Tuesday 23 August 2005
PB3
PT0132
Control of the Antarctic ice cap by ocean-ice interaction
Bye, John1
1 School of Earth Sciences, The University Of Melbourne, Vic, Australia
Author email: jbye@unimelb.edu.au
Results will be presented from a simple grounded ice sheet model, in which the net oceanic evaporation influences the ice cap volume in two ways, through changes in: (i) the accumulation rate, and (ii) the mean sea level. The net oceanic evaporation changes are driven by the sea surface temperature(SST) anomaly, and the effects of the waxing and waning of the northern hemisphere ice sheets on sea level are represented through a model of fluvial discharge and ice calving.
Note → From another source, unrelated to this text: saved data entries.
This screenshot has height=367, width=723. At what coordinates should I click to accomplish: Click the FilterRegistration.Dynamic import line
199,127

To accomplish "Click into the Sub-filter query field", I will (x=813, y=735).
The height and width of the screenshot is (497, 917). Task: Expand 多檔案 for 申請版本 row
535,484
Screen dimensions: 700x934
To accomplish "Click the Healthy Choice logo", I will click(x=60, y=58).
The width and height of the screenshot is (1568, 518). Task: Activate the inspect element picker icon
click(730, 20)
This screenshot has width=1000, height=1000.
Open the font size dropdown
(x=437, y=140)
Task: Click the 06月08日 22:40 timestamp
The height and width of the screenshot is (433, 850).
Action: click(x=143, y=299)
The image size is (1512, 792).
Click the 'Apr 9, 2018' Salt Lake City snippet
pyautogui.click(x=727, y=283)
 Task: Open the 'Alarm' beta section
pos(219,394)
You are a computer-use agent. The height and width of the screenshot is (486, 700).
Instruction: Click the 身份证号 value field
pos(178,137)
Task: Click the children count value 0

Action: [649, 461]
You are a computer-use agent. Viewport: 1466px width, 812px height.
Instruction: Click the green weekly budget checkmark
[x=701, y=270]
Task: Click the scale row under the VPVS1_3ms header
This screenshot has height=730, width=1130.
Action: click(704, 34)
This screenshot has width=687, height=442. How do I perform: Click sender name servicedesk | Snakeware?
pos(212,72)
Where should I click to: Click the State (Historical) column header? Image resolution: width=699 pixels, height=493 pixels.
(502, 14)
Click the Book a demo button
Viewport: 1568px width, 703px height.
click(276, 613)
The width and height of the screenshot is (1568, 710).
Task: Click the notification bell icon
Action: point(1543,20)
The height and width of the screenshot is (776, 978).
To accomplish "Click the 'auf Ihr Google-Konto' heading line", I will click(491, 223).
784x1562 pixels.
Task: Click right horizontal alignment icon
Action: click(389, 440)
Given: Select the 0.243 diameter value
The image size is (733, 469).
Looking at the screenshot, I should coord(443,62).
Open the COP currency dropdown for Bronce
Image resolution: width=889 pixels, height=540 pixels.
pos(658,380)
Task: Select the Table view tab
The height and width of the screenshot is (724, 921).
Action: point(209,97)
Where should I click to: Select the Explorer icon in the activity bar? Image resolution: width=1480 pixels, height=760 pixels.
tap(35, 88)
In contrast to the stable first-order equation which governs changes of the Antarctic ice storage, an unstable first-order equation governs changes in the storage of the northern hemisphere ice sheets. The results of the model show that the Antarctic ice cap volume changes are due mainly to the effects of the northern hemisphere ice sheets on sea level, rather than directly to changes in SST. The sea level predictions, which are driven by the SST time series of Howard (1997) for the subpolar Southern Ocean over the period 220 kyr BP to the present, are similar to those derived from sediment cores in the Red Sea (Siddall et al. 2003),and also provide an explanation for the current observed rate of sea level rise. References: Bye, 1999 Glob. Planet.Change 21 197-213, Howard, 1997 Nature 388 418-419, Oerlemans, 2002 Clim. Dyn. 19 85-93, Siddall et al. 2003 Nature 423 853-858.